In an order posted online Wednesday, the Securities and Exchange Commission approved the plan for the NYSE to create a new type of direct listing, in which companies can issue new shares. Previously, companies had only been permitted to use the process for existing investors to sell shares.
In a direct listing, a company floats its shares on a stock exchange, but without hiring banks to underwrite the transaction as in an IPO. In addition to saving on bank fees, the process allows companies to avoid some customary restrictions of IPOs, such as lockup periods that prevent insiders from selling their stock for a set period.
Palantir Technologies Inc., a data-analytics company co-founded by famed investor Peter Thiel, said this week that it would use the unconventional process to go public, following a path pioneered by music-streaming giant Spotify Technology SA in 2018.
The primary benefit of the previous format was to let a startup’s founders and early investors cash out of their stakes, but companies couldn’t use the process to raise capital.
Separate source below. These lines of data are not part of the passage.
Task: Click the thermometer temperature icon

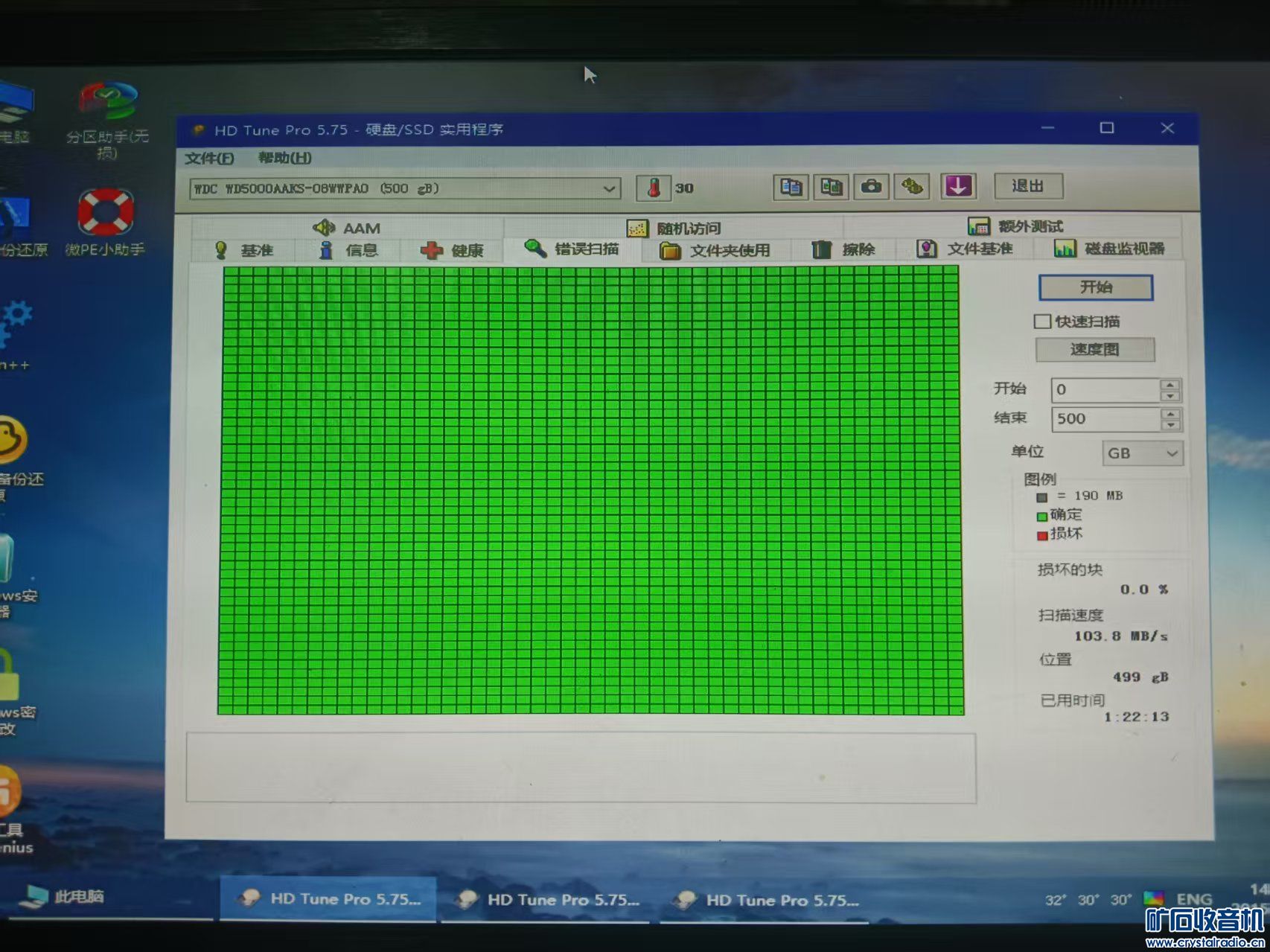Action: [x=654, y=188]
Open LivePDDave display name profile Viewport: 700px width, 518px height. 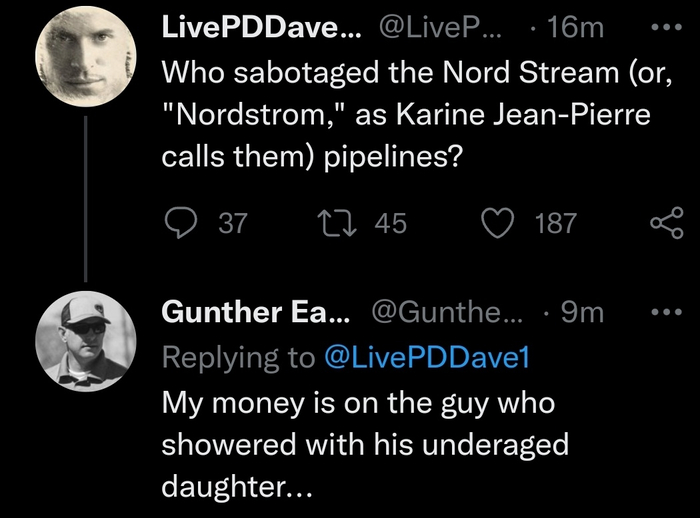coord(256,27)
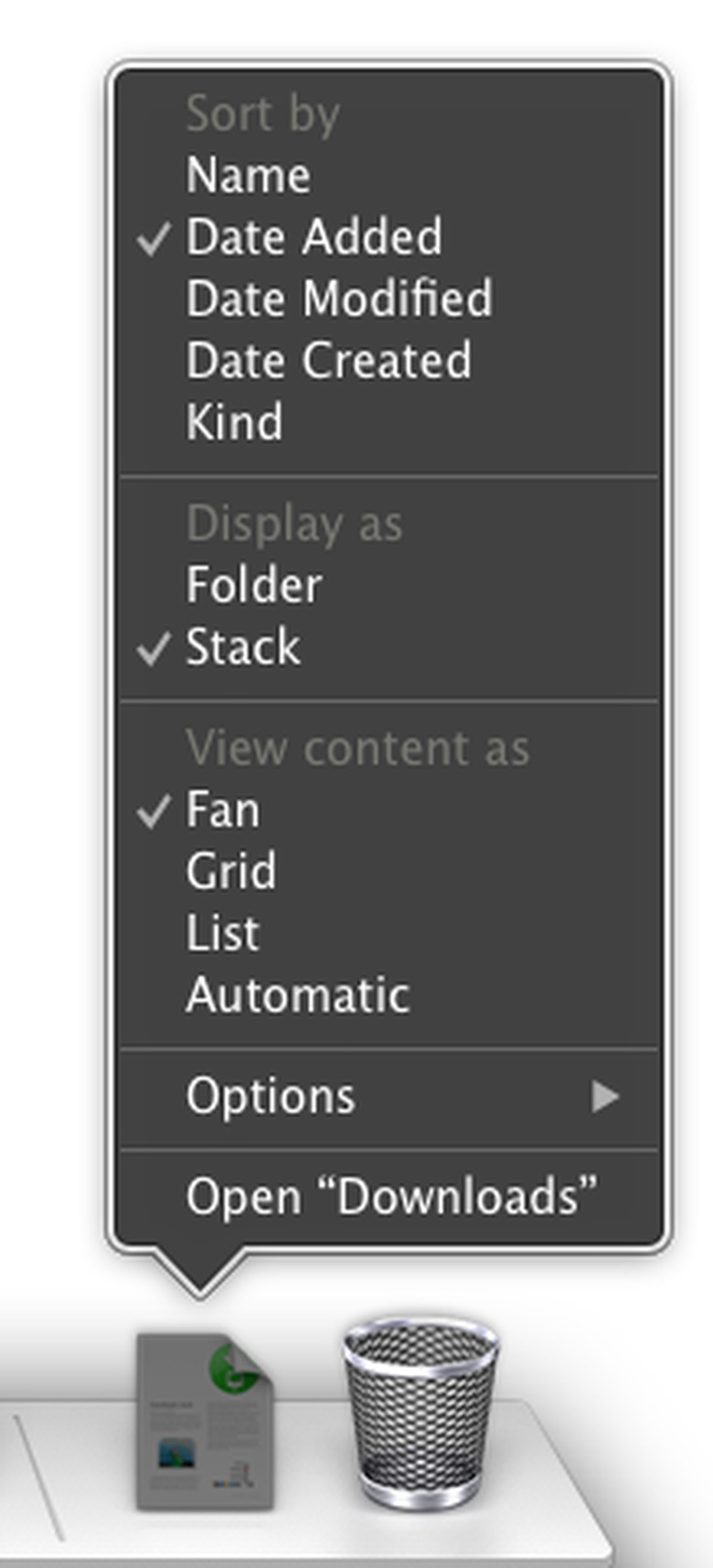The width and height of the screenshot is (713, 1568).
Task: Click the checkmark beside Stack
Action: click(x=154, y=649)
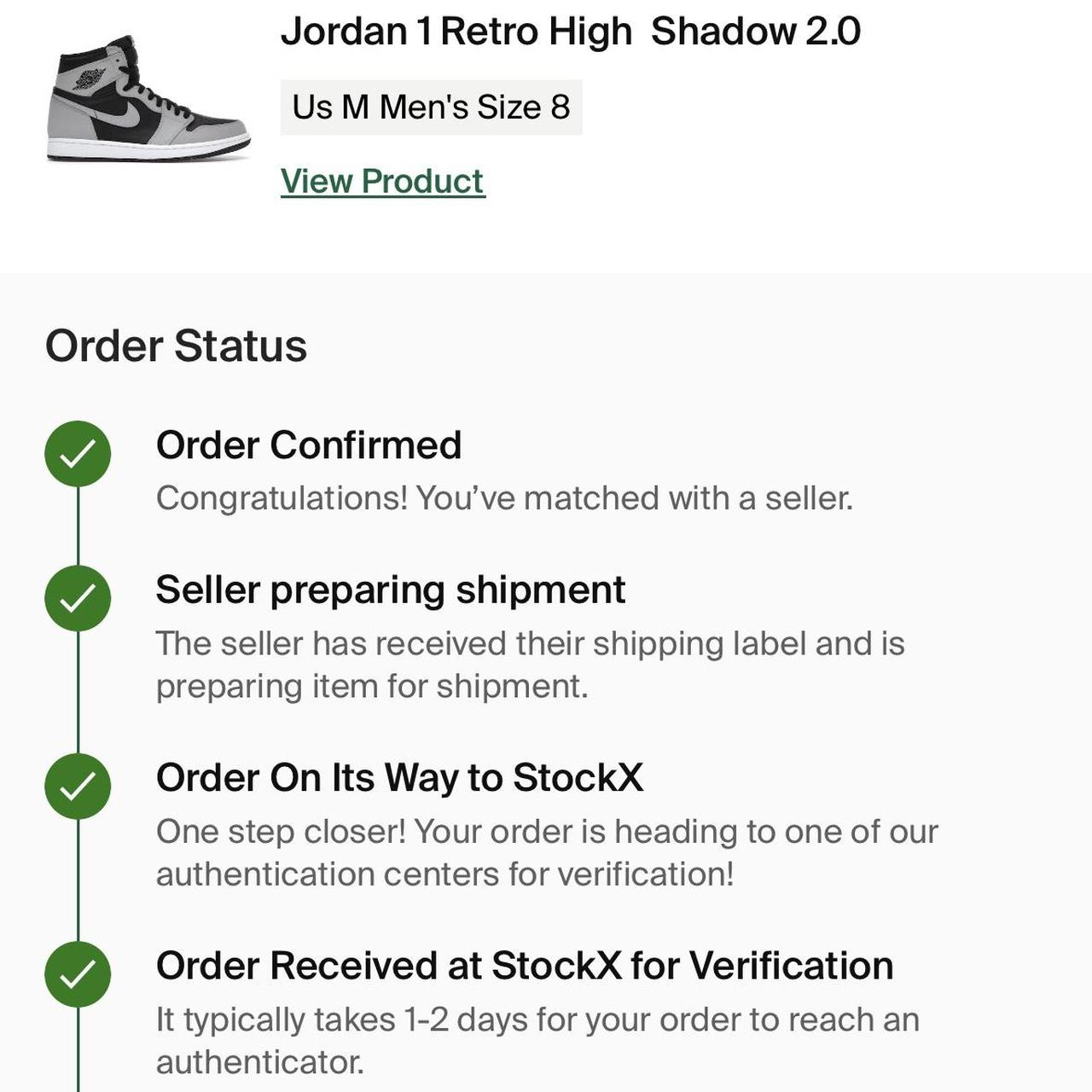Select the Us M Men's Size 8 tag
Screen dimensions: 1092x1092
pos(431,107)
Effectively, that made direct listings viable for only a small number of cash-rich startups, since most companies go public with the goal of raising fresh capital.
Wednesday’s decision by the SEC could make direct listings a more popular alternative to the traditional IPO. With the NYSE’s new type of direct listing, a company will be able to issue new shares and sell them to public investors in a single, large transaction on the first day of trading, much like the first trade in an IPO.
Potentially, a company could do both the old and new kind of direct listing together, allowing existing investors to sell their shares while also selling newly issued shares to the public.
“This is not intended to displace the IPO, but to provide a new pathway to the public markets that might be better suited to some companies,” NYSE vice chairman and chief commercial officer John Tuttle said in an interview. The NYSE is owned by Intercontinental Exchange Inc.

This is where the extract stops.